Chronicles means to repay debts to old allies used up and cast aside. So not counting the apropos Johnson story, Dylan is very kind to Van Ronk, who "came from the land of giants" and "towered over the street like a mountain but would never break into the big time. It just wasn't where he pictured himself." Van Ronk is, shall we say, more measured. He has no use for the "purists" who attacked Dylan for going electric ("forty years later Bobby is still out there making music, and they're all dentists"), and despite the "contrived primitivism" of Dylan's songs anoints them "far and away the best on our scene," let there be no mistake about that. But he wants us to know that Tom Paxton invented "the new song movement," and that Phil Ochs knew more about chords. He complains that "All Along the Watchtower" doesn't parse because you can't travel "along" a watchtower. In the end, he prefers Joni Mitchell.

Well to the rear of Dylan and Peter Stampfel, Van Ronk is my third favorite MacDougal Streeter. I appreciate his politics. I share his preference for literal songwriting even if "you should never say anything in poetry that you would not say in prose" takes it way too far. I always enjoyed him live and found his albums, as he liked to say, consistently inconsistent. Even the Wald-compiled "rarities 1957-1969" CD (The Mayor of MacDougal Street, Lyrichord/Rootstock) is far less frustrating than most such hodgepodges, because eclecticism was his way. The cross-label comp Rhino surely has in the works should include one of the 1957 living-room recordings, the Trotskyite "Way Down in Lubyanka Prison," and the W.C. Fields routine about serpents and maraschino cherries. It should also include the disco-era rewrite of his Davis-derived signature song, "Cocaine." But I note with interest Wald's report that one of the tracks he passed up for this collection was a live 1961 version of Robert Johnson's "If I Had Possession Over Judgment Day."

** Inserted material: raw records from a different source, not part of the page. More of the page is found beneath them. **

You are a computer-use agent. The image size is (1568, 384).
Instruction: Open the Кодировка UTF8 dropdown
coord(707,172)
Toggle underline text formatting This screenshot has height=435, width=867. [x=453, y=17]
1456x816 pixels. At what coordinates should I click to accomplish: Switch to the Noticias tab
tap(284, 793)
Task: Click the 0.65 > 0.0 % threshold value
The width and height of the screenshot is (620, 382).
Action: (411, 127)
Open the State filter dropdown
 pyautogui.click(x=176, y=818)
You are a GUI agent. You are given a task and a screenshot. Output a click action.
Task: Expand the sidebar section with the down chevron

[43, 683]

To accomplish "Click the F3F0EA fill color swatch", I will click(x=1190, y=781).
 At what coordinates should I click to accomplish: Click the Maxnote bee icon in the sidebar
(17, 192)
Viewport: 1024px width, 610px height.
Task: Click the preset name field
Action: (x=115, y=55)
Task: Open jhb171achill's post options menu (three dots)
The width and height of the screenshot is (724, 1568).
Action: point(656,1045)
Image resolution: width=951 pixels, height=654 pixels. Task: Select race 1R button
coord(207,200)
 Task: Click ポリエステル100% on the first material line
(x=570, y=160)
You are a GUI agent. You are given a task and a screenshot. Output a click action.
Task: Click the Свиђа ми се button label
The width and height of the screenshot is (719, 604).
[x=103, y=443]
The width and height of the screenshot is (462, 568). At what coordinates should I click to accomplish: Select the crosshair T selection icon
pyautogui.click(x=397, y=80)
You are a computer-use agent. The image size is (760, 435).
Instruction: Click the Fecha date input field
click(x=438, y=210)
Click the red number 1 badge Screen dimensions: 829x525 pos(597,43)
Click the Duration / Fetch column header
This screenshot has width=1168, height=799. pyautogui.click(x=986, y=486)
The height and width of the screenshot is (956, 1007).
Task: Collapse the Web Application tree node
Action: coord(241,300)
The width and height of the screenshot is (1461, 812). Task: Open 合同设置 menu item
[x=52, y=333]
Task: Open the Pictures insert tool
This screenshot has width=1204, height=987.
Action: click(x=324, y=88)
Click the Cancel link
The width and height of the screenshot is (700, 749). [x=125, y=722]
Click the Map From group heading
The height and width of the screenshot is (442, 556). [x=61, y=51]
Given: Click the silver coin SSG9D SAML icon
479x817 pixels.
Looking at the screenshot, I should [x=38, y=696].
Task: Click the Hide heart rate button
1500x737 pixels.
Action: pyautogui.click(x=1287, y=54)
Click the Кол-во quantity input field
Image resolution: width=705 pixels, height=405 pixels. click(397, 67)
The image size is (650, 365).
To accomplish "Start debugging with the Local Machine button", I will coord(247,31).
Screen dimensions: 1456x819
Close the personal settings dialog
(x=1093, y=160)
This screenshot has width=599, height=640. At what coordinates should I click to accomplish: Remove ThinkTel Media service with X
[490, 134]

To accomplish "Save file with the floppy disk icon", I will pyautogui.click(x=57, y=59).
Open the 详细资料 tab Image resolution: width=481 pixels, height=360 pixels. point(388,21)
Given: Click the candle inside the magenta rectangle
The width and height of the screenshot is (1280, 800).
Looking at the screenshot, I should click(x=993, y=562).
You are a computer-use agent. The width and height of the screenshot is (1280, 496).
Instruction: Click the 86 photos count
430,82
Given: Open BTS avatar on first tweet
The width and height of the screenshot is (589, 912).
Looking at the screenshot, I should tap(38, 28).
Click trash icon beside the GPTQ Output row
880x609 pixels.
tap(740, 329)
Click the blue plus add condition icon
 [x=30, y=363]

Is Dylan, elusive devil, fibbing? Or did Van Ronk change his mind? I'd guess the latter, and even so, as a convinced fingerpicker he never did get into Delta or Chicago blues. He had his standards, did Van Ronk. But they were idiosyncratic, equal-opportunity standards--loved Bing Crosby, yet opposed the well-groomed cabaret folkies of the Josh White and Theodore Bikel generation, many of whom he liked personally. Where Van Ronk was catholic, however, Dylan was totally absorptive--Dave Guard of the Kingston Trio gets a few sentences, nightclub-folk king Belafonte several paragraphs. And then Dylan obsessed on a Brecht-Weill song and completed the puzzle with Robert Johnson: "It's not that you could sort out every moment carefully, because you can't. There are too many missing terms and too much dual existence." So much for poetry and prose. Soon he would obliterate cabaret folkiedom on the back of its Peter, Paul & Mary apotheosis. Unbelievably in retrospect, folk Svengali Albert Grossman offered Van Ronk the chance to be Paul, which he wisely turned down. Then Grossman signed Dylan, solo. He was just getting set to leave a paradise where he'd found a key to the past that would explode pop music's future. Talk about the big time--time doesn't get much bigger than that.